Sahlins could certainly play rough. I’ve watched him cut loose in an argument at conferences more than once and thought I wouldn’t like to be on the receiving end of that blunt intellectual download. This was old school stuff, under old rules that you don’t see much of anymore. Which I suppose leads to a few final words about how unusual it might be that I came to admire Marshall Sahlins. I first met him in the mid-1980s, while a graduate student at the University of Chicago; sat in on one of his classes, but never studied with him for all sorts of reasons, including being intimidated by the hardball intellectual games playing out on his classroom floor. I later studied with one of his academic enemies, his erstwhile friend, Marvin Harris—against whom he argued in one of his most significant books, Culture and Practical Reason—and I even had the surreal experience in the early 90s  of having a martini with Sahlins and Harris in a hotel bar during a large academic conference (complete  with rubber-necking anthropologists like I’ve never seen); the conversation was reminiscent of that old Chuck Jones Warner Brothers cartoon where Ralph the Wolf and Sam the Sheepdog fought each other in the workplace and clocked out and had somewhat civil discourse after the workday. Somewhat.

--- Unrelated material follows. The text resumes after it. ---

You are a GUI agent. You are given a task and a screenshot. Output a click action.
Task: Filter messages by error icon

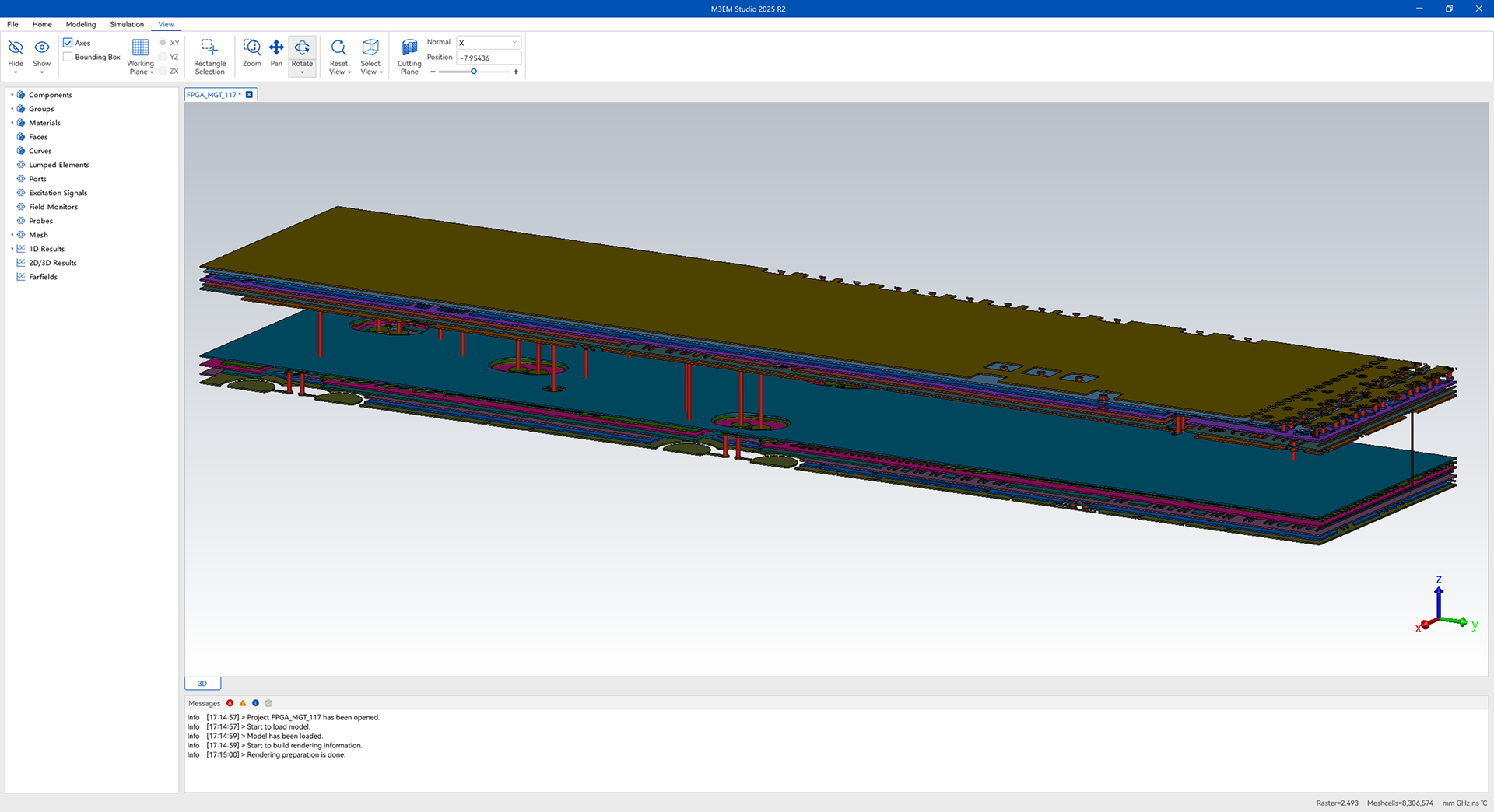tap(230, 703)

As the student of one of his academic foes, I might seem an odd character to eulogize and mourn his passing. But as allies in the years following the Terror Wars’ campaign to weaponize anthropology, we talked about our past connections to Harris, as well as my essentially unrepentant vulgar materialist tendencies manifest in the connections I find between military and intelligence agency funding and the production of social science for empire. I don’t know if this was a mellower older Sahlins, or simply that his agreement with my political project and ethical concern about the uses of anthropology paved the way to find common ground, but I’m glad space existed to get to know him, and I know his brilliance and drive will be missed, as will his activist commitment to demilitarizing anthropology.